Reported: 2016-09-15 00:13 UTC by Luis Filipe Nassif
Modified: 2017-01-30 03:09 UTC (History)
1 user (show)



Attachments

Note You need to log in before you can comment on or make changes to this bug.
Description Luis Filipe Nassif 2016-09-15 00:13:46 UTC
Investigating TIKA-2058, we discovered HeapByteBuffers are being cached unnecessarily into buffersToClean, because they need no special unmapping, when datasource is not writable.

A single instance of FileBackedDataSource consumed 5.7GB of heap, triggering OOM.

More details on https://issues.apache.org/jira/browse/TIKA-2058

Patch will be attached.
Comment 1 Tim Allison 2016-09-15 00:20:26 UTC
r1760816

Thank you!
Comment 2 Luis Filipe Nassif 2016-09-15 00:35:06 UTC
POI is supposed to support/write to files larger than 2GB? If not, I can propose a new patch to reduce the number of mmapping when the file is writable.
Comment 3 Dominik Stadler 2016-09-15 07:13:45 UTC
Yes, it should be able, although we have at least one bug-entry stating that some versions of zip-implementations cause issues when opening the zipped-XML-based file formats. 

Please create a separate Bug and attach the patch there so we can discuss it post-3.15 release.
Comment 4 Marcus Lundblad 2017-01-26 15:12:05 UTC
Luis Filip Nassif:

Hi did you have any progress on the patch to reduce the number of mmappings?
We get some OOM exception in FileBackedDataSource.

Trying to create an NPOIFileSystem like this:

result = new NPOIFSFileSystem(file, false);

Then reading entries from the file to compute a hash over all content and at the end appending an additional DocumentEntry.
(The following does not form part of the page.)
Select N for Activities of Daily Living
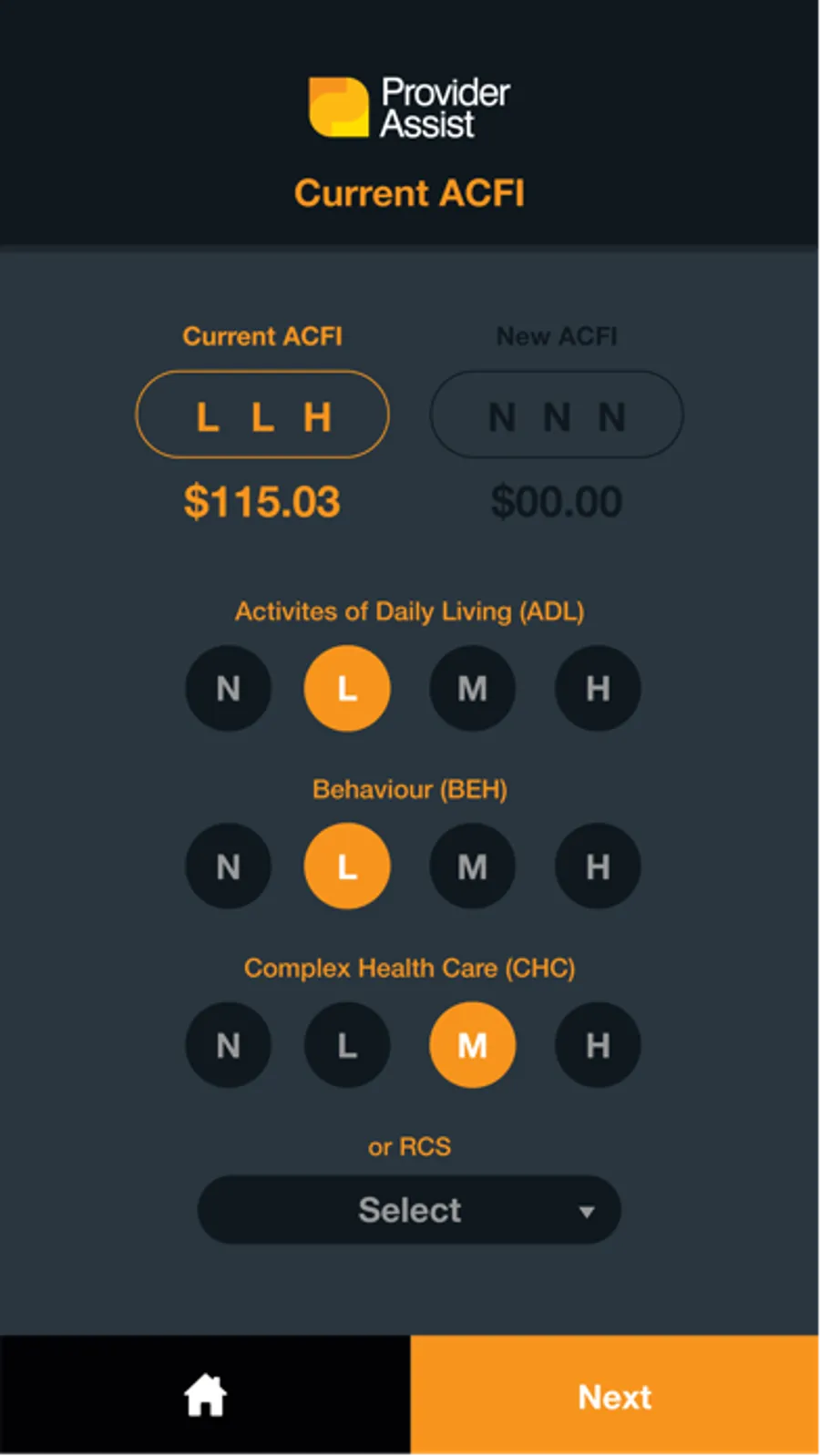The image size is (820, 1456). point(229,688)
But we get an OOMException when reading the data (the data is read piece-by-piece into a 1024 byte buffer and is not kept around).

Caused by: java.io.IOException: Map failed
	at sun.nio.ch.FileChannelImpl.map(FileChannelImpl.java:940) [rt.jar:1.8.0_111]
	at org.apache.poi.poifs.nio.FileBackedDataSource.read(FileBackedDataSource.java:94) [poi-3.16-beta1.jar:3.16-beta1]
	at org.apache.poi.poifs.filesystem.NPOIFSFileSystem.getBlockAt(NPOIFSFileSystem.java:484) [poi-3.16-beta1.jar:3.16-beta1]
	at org.apache.poi.poifs.filesystem.NPOIFSStream$StreamBlockByteBufferIterator.next(NPOIFSStream.java:169) [poi-3.16-beta1.jar:3.16-beta1]
	... 85 more
Caused by: java.lang.OutOfMemoryError: Map failed
	at sun.nio.ch.FileChannelImpl.map0(Native Method) [rt.jar:1.8.0_111]
	at sun.nio.ch.FileChannelImpl.map(FileChannelImpl.java:937) [rt.jar:1.8.0_111]
	... 88 more
Comment 5 Luis Filipe Nassif 2017-01-30 03:09:40 UTC
Hi Marcus,

No, I have not tried to write the patch, because the need to handle files larger than 2GB.

Are you using a x64 jvm? Have you tried to increase ulimit system setting?